Sosyal Medya

Veysi Dündar: EKONOMİDE HEZİMET SURİYE’DE ZAFERLE TELAFİ OLMAZ

1 Haziran 2022

EKONOMİDE HEZİMET SURİYE’DE ZAFERLE TELAFİ OLMAZ

İnsanlık tarihinin gördüğü en klasik çıkmaz sokaklardan birine girdik.

İdeolojik yapılan tercihler her zaman aynı sonucu verdi.

Mağarada duvarlara resim kazıyan bir canlı türü interneti keşfetti ise, aslında sorunun türle alakalı olmadığı açıktır.

Ama gelin görün ki 1 Haziran 2022 itibariyle Türkiye Cumhuriyeti ağır bir ekonomik krizin altında deyim yerindeyse kıvranıyor.

Krizin temelinde tek bir sebep var: İdeolojik saplantı.

İdeolojiler  eğilip bükülmeyen katı kavramlardır.

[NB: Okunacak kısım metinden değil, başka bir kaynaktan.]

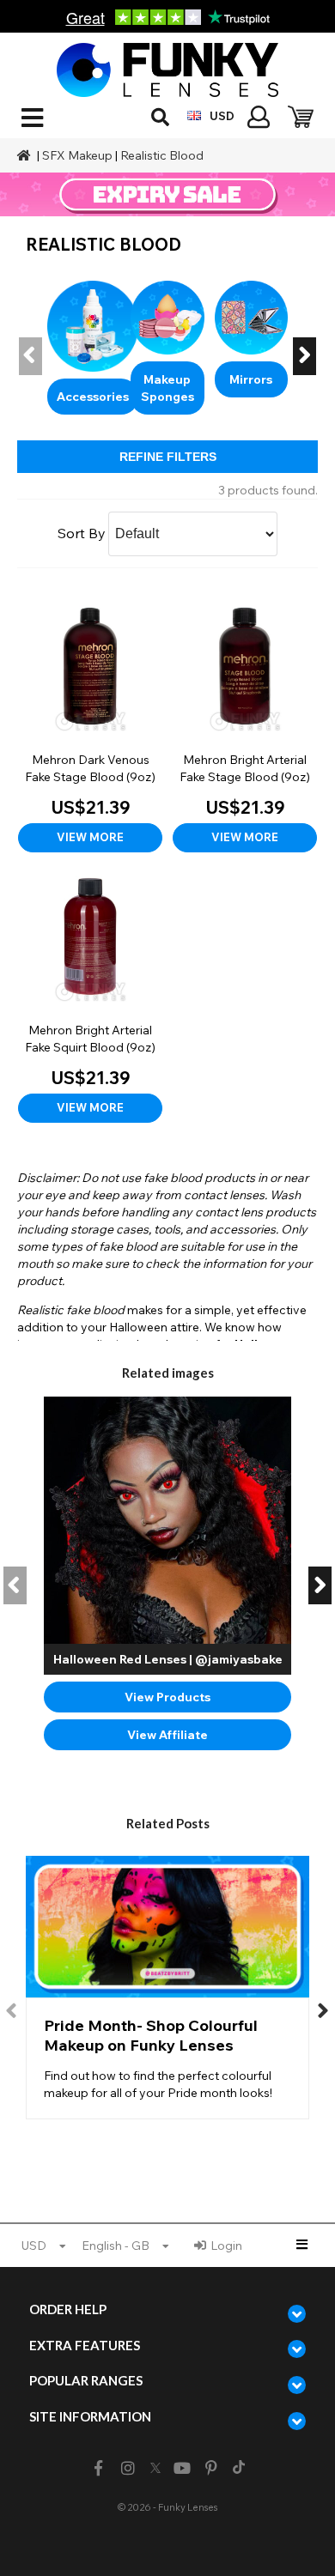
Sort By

Onları esnetemezsiniz. İdeoloji dirençle gerçeklere karşı koyar ve bu durum; kırılıp hem kendini yok edip hem de direnç gösterdiği ne varsa zarar verene kadar devam eder.

Türkiye siyasal İslamcı bir ideoloji ile yönetildiğini dün Erdoğan’ın alkol ve sigaraya dair sözleri ile bir kez daha kanıtladı.
Sigara ve içkiye karşı dinen konulan çekinceleri devlet yönetimiyle uygulayan Erdoğan, herkesin bildiği sırrı bir kez daha ifşa etti.
İnsanları zararlı alışkanlıktan korumak için bu ürünlerin fiyatlarını devasa adımlarla artırdığını ifade etti.
İnsan aklına iradesine, seçme özgürlüğüne yapılmış en büyük hakaret hiç kuşkusuz bu tür yaklaşımlar olmalı.

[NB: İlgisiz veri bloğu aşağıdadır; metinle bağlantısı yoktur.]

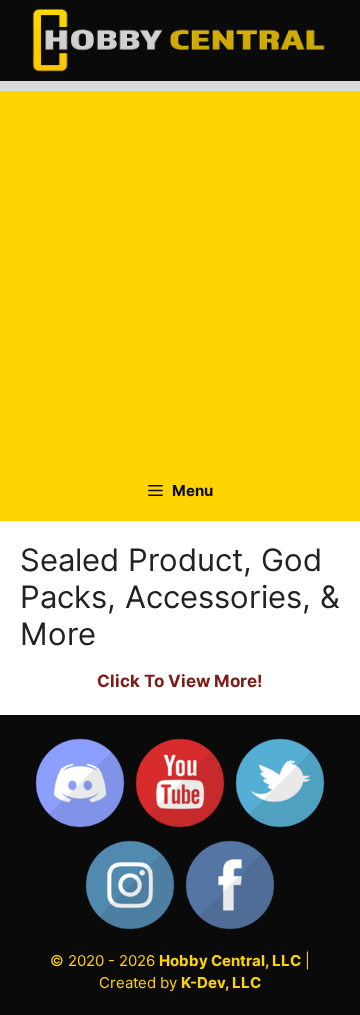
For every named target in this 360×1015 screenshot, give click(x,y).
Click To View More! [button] (180, 681)
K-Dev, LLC (221, 982)
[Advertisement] (180, 271)
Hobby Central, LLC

İnsanlık biranın oluşumundaki fermantasyon sürecini Anadolu’da keşfetti, üzümün fermantasyonu ile şenlikler yaptı.

Bütün bu uygarlık adımlarının en önemli duraklarından biri Anadolu idi. Bakmayın Anadolu Efes’in Efes’ine alerji gösterenlere. Anadolu da Yunanca doğu demektir.

Velhasıl Türkiye’yi dinin vizöründen izleyip dinsel bir hamur gibi yoğuracağını düşünen Erdoğan’ın, 20 yıl sonra ülkeyi soktuğu ekonomik kaosu artık Haşmet Babaoğlu, Cengiz Algan gibi isimler bile eleştiriyor.

Her ne kadar utangaç bir şekilde AKP adını geçirmeden bu eleştiriyi dillendirip yumurtasız omlet yapsalar da, artık mızrak hiçbir şekilde çuvala girmiyor.

Türkiye siyasal körlüğün bizi soktuğu bu karanlık odada masanın üzerinde ne varsa kırıp döken sağlam hiçbir eşya bırakmayan bir yönetimin insafına adeta terk edilmiş durumda.

Muhalefetin, farklı söz söylemenin sokaktaki versiyonu dayakla, meclisteki versiyonu ise hukuk sopasıyla cezalandırılıyor.

Dün Kaftancıoğlu’nu hapse soktular bugün İmamoğlu’nu yargılıyorlar.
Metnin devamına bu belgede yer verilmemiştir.